Never Give the Answer: Struggling Together to Understanding

★★☆☆

“I can’t do this. This is dumb.”

If your students keep getting stuck and needing the teacher’s help, they are at risk of negative attitudes about themselves or their learning. But Spencer encourages teachers not to simply provide the answers to students’ questions. Instead, teacher and students can journey together, learning to identify the specific gaps in their understanding and working towards solutions.

(Interview only)

One of the things I typically will do is I, basically, will never give my student an answer to a problem if they’re stuck. Instead, I will ask them questions to help them see where they might be misunderstanding the subject, or I will guide them through a problem-solving process until they come to the answer themselves. And so, as a general rule, a student knows if they ask a question of me, I will sit down with them or stand by them and we will struggle together until we arrive at the answer.

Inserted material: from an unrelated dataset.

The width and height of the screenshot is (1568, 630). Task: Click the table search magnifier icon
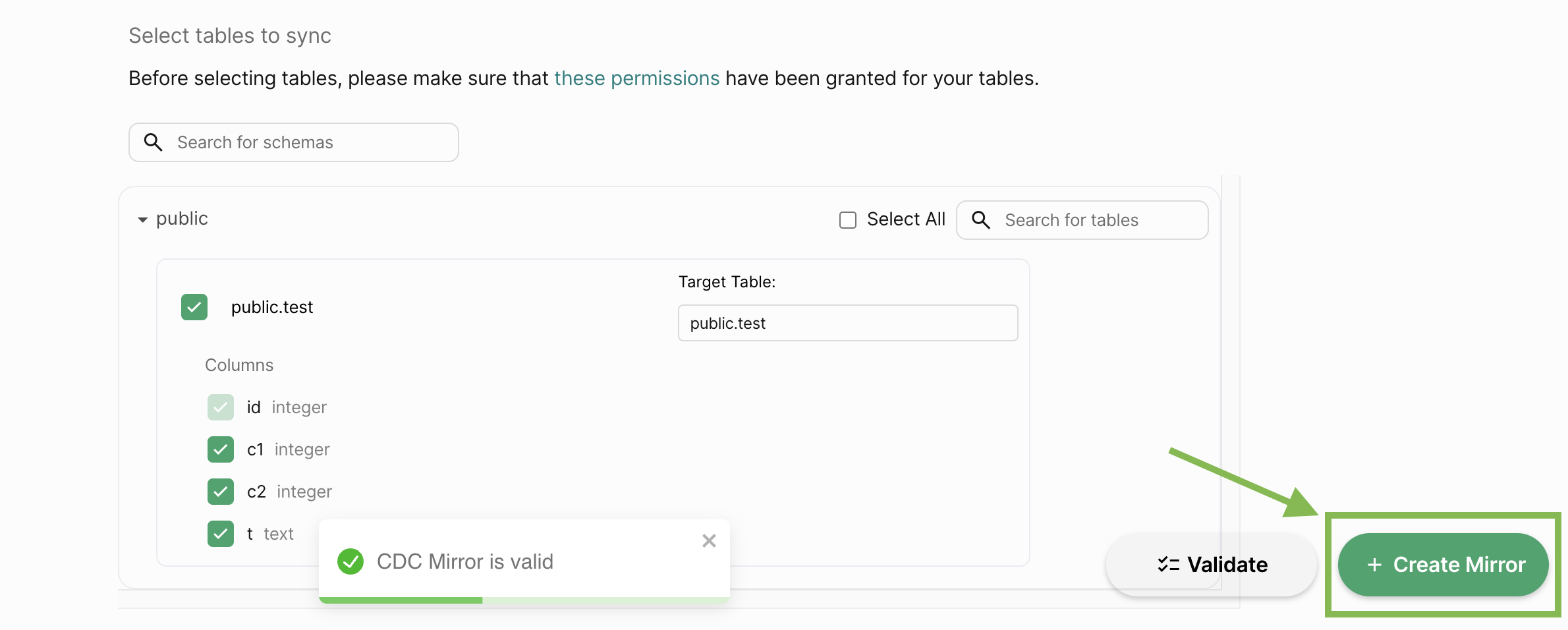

I find that over time, students can see the process of problem-solving modeled. Over time, I’ve noticed that my students are able to learn to problem-solve on their own without me coaching them through it. Because I have found a lot of times when a student gets stuck, they soon begin to have thoughts going through their mind like, “I can’t do this. This is stupid. This is too hard.” Instead of having those thoughts go through their mind, if they slow down, try to identify where they aren’t understanding the problem, and then think about where they could look it up or how they misunderstand it, that they can then learn on their own. It’s a more healthy soundtrack to be putting through your mind than those negative things.

When a student provides the right answer, I always like to follow that correct answer up with a higher-level comprehension question. I like to go as far as I can, especially because in language arts we’re singing songs on grammar terms way beyond what the student needs to know. Especially in that class, I like to just see how far I can take a student before they start getting to the place where they can’t follow the content anymore.

Over time, I think they get better and better at problem-solving. Then that enables me as a teacher to be efficient with how I help them with their problem. We get better and better at solving problems.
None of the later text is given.